要是此时醒来,身旁的少女该有多尴尬。
他只好紧守心神,继续假装昏睡。
可他没想到的是,暂时失去视觉,身体的其他感官愈发清晰。
从未让女子近过身的他被蒋时薇的指尖在身上频频撩火,一股热意往身下冲去。
正当他觉得下身的东西就要暴露在少女眼前时,屋外传来响动。
少女如释重负一把抓过被子盖在他身上。
老大夫把脉半天,又大致检查了一遍齐晟的伤势,疑惑道:“外伤颇重,需要卧床将养一段时日,可这脉象奔涌不息,竟有内炽攻心之象,怪哉怪哉。
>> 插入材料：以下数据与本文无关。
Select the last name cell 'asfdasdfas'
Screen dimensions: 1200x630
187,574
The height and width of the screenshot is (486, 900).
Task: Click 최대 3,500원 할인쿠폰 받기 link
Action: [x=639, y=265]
”
老大夫开了药方,蒋时薇让林一跟着去抓药。
梅山县就那么大,县衙请大夫的事蒋淮舟还走在街上就听说了。
他以为姐姐出了事,步履匆匆往回赶,人刚进院子就扬声唤道:“姐姐,出了何事?”
李婆子挤眉弄眼,脸上褶子堆在一块:“老爷回来了,您老家来亲戚了。”
亲戚?蒋淮舟丈二摸不着头脑,屋内传来瓷器碎裂的声音,他疾步踏进屋内。
蒋时薇手忙脚乱将被子整个覆在齐晟脸上,就在刚刚她倒水转身的瞬间,和偷瞧的齐晟大眼瞪小眼对个正着。
联想到方才的情形,她霎时羞红了脸。
蒋淮舟瞧姐姐神情不对,床上蛄蛹着一道人形,他拦在姐姐身前惊疑:“床上何人?”
不着寸缕的齐晟僵在当场,真想再打晕自己一次。
信任
蒋时薇羞于解释,齐晟闭口不言,两人都不约而同选择了对方才的事略过不提。
蒋淮舟在姐姐的解释下,知晓了眼前人的身份竟是当今燕王殿下。
梅山县消息闭塞,竟还未听说太后被挟持一事。震惊之余,他也忘了问先前发生的事情。
“殿下既然是来救太后的,为何会独自伤在山野?”
提起受伤一事,齐晟目光一沉。
蒋时薇心思细腻,猜测他的行踪肯定不能同外人道,垂着眼帘起身:“我去瞧瞧药好没?”
齐晟不知哪根筋不对,伸手拽住她手臂:“说给你听也没事。”
蒋时薇慌忙甩开他,避到一旁。
齐晟自觉失礼,尴尬的摸摸鼻尖:“蒋氏一族,效忠三朝,我自是信任你们。”
“是我失察,队伍中混入了奸细,故意将我等引入早已设好的陷阱,我身边的护卫为护我逃出拼死抵抗,我也摔下山崖。”
林间灌木茂密,周暄几人只能弃了马匹,慢慢深入。
季希音学着画扇,将长发束起,紧跟在周暄身后。